Les positions. Si on continue avec la FDSEA, on assistera à une accélération de la politique agricole actuelle.
La CR s’oppose à la FNSEA surtout sur les accords de libre-échange, mais reste alignée sur de nombreux points, notamment l’utilisation des pesticides et assimilés.
Ce qui est inquiétant avec la Coordination Rurale en particulier, c’est son rapprochement rapide avec le Rassemblement National (RN). C’est un sujet délicat, dans certains départements le lien est établi, par exemple dans le Lot-et-Garonne, où des membres de la CR ont été candidats pour le RN et où Bardella s’est déplacé pour soutenir la CR ; en revanche, ce n’est pas forcément aussi clair partout et certains, à l’intérieur du syndicat, s’en défendent.
La Conf’ et le Modef partagent un certain nombre de positions : leur opposition au photovoltaïque sur terre agricole, des propositions sur le foncier, notamment pour défendre les installations sur petites surfaces.

La Conf’ travaille à une reconstruction de la filière élevage à l’échelle du Massif central. Et propose des solutions locales pour développer la souveraineté alimentaire, aujourd’hui quasi inexistante en Corrèze.
Le Modef conteste le décret cadre des élections (avantages au gagnant, financement, nombre et répartition des sièges, etc.). Il porte des revendications sur la mise en place de prix planchers, d’encadrement des marges, de quotas, de calendriers d’importation, ainsi que des propositions de leviers concrets pour que les agriculteurs puissent avoir une vie sociale avec notamment des propositions sur la retraite et le congé maternité.
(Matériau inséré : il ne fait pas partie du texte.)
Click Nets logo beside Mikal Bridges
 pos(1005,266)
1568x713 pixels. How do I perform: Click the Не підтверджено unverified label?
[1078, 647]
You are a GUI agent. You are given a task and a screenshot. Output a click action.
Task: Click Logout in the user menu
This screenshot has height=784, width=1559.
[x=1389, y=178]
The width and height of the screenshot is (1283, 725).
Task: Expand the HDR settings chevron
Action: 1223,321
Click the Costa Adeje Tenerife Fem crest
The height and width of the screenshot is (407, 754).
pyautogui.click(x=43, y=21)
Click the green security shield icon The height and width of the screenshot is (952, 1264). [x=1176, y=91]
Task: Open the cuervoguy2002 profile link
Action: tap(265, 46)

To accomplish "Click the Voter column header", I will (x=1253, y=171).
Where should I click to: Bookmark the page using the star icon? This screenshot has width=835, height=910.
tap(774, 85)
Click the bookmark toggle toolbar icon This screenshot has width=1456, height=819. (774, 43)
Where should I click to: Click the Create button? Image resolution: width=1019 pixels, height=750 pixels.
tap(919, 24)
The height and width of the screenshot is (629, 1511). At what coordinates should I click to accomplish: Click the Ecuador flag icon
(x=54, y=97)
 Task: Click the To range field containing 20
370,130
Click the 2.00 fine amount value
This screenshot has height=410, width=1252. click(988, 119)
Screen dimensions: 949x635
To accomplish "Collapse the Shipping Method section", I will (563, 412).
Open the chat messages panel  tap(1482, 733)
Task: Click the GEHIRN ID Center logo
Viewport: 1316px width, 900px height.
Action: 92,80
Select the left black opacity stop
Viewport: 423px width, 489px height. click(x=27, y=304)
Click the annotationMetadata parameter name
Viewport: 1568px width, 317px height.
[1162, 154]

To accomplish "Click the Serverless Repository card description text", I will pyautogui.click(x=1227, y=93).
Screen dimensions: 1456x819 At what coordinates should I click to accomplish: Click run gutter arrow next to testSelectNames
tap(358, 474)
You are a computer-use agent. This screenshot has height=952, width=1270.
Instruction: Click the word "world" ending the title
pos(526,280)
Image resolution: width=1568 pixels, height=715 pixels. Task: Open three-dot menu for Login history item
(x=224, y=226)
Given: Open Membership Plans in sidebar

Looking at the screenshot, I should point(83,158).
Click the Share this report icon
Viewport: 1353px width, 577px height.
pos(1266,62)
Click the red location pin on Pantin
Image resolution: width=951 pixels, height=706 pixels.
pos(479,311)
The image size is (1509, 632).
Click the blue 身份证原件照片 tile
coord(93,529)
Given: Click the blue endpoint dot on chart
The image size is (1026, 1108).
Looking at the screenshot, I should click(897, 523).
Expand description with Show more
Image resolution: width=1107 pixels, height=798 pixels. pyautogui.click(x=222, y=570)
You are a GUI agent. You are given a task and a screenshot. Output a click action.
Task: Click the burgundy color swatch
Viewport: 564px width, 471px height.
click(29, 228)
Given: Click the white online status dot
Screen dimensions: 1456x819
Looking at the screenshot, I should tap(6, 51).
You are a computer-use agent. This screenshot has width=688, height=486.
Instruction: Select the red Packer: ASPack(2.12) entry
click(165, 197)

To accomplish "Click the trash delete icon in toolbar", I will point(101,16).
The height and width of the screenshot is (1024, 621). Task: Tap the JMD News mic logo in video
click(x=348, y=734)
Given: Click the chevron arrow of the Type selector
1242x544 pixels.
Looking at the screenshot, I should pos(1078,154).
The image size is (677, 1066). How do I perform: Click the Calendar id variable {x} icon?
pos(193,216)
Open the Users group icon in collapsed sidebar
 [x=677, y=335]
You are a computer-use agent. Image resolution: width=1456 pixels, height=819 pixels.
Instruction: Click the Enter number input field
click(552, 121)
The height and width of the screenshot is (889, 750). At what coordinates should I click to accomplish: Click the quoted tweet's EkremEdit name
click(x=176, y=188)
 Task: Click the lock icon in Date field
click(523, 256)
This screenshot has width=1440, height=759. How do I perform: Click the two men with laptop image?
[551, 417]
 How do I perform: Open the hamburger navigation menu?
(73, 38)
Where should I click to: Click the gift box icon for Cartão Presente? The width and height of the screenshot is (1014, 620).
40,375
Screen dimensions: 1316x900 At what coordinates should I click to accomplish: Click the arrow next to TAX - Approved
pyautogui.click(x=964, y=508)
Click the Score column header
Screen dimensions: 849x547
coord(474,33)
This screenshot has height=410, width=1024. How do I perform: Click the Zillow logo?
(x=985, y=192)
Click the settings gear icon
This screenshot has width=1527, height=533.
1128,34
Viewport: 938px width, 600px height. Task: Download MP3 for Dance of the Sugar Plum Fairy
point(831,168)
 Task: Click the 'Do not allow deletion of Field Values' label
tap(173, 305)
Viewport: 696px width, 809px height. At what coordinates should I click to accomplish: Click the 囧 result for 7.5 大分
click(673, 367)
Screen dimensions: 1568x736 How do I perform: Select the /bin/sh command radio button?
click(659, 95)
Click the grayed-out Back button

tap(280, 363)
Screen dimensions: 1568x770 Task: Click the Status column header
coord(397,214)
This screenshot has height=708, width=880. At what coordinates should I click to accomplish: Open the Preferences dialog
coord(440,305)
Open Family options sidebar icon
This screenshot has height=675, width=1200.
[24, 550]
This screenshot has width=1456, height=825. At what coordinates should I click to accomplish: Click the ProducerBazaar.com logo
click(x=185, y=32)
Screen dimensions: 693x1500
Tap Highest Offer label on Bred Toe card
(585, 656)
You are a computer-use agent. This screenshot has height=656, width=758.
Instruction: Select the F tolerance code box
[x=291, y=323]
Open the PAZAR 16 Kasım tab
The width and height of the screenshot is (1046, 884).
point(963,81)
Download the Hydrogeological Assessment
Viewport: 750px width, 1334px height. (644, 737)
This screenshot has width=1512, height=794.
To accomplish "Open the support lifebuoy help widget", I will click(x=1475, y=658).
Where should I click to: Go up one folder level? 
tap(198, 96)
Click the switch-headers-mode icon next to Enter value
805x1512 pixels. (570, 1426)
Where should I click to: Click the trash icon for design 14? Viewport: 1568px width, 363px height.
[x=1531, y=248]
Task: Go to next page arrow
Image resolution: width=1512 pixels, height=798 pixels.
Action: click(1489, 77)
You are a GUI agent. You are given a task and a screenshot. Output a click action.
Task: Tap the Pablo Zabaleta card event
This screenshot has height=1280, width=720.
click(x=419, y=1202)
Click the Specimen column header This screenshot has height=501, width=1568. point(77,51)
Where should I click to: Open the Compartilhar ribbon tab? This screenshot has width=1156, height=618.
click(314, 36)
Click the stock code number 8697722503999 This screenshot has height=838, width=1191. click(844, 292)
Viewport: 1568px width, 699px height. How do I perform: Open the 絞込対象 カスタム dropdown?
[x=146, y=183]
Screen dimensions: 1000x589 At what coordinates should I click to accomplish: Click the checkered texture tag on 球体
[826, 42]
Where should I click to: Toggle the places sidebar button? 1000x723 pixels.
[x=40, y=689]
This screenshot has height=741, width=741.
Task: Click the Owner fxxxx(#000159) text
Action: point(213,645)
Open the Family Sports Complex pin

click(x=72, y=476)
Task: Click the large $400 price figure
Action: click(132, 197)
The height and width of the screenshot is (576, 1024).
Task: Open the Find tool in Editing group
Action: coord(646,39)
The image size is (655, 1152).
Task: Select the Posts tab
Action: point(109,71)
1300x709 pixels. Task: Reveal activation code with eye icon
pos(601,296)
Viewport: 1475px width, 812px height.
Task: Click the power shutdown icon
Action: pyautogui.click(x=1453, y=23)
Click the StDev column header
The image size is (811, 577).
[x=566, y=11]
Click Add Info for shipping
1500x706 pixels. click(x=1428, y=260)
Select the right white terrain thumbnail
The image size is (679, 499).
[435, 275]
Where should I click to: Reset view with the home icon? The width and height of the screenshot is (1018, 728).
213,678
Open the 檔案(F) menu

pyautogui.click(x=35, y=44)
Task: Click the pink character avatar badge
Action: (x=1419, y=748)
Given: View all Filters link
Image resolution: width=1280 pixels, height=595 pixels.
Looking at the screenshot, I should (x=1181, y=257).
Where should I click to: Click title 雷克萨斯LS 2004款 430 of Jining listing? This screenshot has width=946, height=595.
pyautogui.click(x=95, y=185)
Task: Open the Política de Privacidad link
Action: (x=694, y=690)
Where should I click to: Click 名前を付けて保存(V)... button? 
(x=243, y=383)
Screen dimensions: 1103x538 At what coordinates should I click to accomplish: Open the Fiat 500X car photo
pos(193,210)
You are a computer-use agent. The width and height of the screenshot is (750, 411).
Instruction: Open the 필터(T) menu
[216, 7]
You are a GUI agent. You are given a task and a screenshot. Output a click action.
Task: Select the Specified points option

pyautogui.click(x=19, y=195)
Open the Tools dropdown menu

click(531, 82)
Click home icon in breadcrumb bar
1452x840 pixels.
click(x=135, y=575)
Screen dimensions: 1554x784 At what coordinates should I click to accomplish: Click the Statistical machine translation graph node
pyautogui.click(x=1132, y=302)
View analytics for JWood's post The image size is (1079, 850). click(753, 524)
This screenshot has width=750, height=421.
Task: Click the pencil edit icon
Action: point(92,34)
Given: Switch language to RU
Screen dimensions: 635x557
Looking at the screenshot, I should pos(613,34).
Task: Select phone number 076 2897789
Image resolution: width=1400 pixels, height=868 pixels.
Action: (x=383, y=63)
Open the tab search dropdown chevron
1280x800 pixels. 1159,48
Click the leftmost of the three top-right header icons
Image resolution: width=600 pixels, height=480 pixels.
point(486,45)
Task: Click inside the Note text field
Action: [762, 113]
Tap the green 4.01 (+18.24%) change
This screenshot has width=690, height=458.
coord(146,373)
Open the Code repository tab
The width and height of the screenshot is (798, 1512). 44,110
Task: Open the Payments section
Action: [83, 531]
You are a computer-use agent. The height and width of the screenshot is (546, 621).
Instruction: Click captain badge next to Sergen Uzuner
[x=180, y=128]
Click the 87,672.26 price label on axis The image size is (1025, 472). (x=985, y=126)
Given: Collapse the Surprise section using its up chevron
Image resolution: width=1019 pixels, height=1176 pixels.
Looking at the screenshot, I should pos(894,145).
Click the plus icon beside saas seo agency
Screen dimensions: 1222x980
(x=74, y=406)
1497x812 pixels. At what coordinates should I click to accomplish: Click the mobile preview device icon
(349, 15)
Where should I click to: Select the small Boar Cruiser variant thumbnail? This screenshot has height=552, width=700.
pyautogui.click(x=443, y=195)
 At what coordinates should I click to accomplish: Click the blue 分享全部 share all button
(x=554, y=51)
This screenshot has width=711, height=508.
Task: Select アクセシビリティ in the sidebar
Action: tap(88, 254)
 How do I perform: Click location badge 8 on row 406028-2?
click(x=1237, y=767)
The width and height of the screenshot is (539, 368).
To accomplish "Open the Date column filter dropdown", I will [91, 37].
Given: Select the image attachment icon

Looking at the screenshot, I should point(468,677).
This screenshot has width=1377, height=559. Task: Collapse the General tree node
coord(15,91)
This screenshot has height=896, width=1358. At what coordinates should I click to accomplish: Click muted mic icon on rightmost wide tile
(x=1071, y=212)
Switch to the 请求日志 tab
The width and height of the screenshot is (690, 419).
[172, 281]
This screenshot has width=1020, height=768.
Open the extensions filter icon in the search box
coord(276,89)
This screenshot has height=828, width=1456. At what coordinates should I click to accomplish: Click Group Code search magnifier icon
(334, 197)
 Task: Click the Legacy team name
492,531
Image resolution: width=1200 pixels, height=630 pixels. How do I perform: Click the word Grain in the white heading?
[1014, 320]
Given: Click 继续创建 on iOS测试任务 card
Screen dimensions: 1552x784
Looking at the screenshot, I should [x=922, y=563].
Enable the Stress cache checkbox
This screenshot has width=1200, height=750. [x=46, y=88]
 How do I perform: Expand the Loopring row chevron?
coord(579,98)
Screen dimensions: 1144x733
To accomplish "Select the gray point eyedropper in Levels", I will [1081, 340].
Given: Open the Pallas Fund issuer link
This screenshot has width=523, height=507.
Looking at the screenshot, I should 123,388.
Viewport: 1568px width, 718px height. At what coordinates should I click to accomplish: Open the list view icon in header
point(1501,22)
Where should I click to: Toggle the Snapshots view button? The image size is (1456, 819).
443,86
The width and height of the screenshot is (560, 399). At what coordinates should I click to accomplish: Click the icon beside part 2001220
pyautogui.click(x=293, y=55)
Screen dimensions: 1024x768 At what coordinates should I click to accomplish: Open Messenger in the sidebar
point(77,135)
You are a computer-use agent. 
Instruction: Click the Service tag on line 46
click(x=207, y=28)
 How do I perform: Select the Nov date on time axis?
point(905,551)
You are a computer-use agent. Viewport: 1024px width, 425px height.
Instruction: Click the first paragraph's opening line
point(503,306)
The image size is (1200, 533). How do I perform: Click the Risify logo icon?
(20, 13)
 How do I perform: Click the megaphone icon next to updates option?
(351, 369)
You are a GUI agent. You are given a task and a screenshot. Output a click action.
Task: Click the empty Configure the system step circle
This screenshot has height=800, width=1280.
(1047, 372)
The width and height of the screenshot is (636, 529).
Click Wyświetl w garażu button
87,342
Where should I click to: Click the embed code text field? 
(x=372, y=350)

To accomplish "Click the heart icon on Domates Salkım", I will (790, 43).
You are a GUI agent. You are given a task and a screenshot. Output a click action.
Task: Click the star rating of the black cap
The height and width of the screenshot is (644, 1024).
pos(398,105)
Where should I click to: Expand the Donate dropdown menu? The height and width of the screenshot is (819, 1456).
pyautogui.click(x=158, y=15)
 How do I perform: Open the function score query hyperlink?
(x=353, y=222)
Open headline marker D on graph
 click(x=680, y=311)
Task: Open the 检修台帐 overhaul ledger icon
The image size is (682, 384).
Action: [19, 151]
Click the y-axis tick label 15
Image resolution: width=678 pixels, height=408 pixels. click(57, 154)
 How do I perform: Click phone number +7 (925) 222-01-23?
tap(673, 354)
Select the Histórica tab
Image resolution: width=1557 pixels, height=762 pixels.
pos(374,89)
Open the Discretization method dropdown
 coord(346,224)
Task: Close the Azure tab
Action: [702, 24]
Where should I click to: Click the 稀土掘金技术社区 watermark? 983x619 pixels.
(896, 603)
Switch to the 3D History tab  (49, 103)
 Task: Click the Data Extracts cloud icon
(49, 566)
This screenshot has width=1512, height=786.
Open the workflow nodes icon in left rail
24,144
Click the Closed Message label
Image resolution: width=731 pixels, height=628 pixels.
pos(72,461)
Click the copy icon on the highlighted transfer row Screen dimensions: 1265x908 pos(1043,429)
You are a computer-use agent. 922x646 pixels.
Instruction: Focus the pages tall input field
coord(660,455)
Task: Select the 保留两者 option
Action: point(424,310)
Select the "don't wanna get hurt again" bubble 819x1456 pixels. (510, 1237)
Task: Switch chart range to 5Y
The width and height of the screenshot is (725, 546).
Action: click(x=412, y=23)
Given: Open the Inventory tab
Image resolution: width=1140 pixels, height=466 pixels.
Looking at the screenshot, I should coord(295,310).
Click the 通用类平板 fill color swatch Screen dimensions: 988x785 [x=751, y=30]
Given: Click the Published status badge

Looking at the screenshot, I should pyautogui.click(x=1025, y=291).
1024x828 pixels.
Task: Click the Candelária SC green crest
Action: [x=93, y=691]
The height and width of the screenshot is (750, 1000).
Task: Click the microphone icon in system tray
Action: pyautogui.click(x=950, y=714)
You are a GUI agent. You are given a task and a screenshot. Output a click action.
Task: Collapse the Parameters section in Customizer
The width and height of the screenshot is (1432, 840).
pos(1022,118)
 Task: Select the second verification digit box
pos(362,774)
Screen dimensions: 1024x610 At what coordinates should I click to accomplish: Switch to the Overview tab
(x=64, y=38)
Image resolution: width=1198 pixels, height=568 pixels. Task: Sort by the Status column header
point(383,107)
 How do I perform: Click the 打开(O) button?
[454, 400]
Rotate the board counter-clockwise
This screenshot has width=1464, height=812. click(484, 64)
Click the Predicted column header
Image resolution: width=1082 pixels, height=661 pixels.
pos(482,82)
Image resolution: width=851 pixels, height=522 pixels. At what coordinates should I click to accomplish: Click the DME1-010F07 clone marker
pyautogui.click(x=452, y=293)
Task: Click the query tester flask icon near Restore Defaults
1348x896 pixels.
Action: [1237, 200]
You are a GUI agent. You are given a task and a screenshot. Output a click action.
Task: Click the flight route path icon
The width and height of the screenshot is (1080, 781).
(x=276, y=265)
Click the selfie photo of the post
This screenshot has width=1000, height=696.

Si vous habitez en Corrèze, vous y faites vos courses, vous y mangez, vos enfants y vont à la cantine… les décisions et orientations que prendra la chambre d’agriculture vont avoir une incidence sur votre vie quotidienne. Mathématiquement parlant, c’est une élection où chaque vote compte, beaucoup, et de plus en plus.
Le taux de participation a chuté d’une vingtaine de pour cent entre 2013 et 2019, et la Coordination Rurale a gagné 15 points.
Pour le premier collège, celui des exploitants agricoles, en 2019 il y avait 4198 inscrits, sur ce nombre on ne compte que 2217 votants.
Le nombre d’exploitations est en baisse.
Les résultats vont se jouer à quelques voix, si vous fréquentez des agriculteurs, si vous avez une opinion sur l’agriculture, c’est le moment de l’exprimer, les paysans et paysannes sont déjà bien occupés sur leurs fermes, ils ne pourront pas faire campagne seuls.

  1. Les cotisants solidaires sont des paysans dont la surface ou les revenus sont considérés comme trop faibles pour être affiliés comme chefs d’exploitation au régime de sécurité sociale agricole (MSA). C’est souvent le cas quand il y a une double activité, ou une installation progressive.
  2. Fédération départementale des syndicats d’exploitants agricoles, la branche départementale donc de la FNSEA qui est la fédération nationale des syndicats d’exploitants agricoles.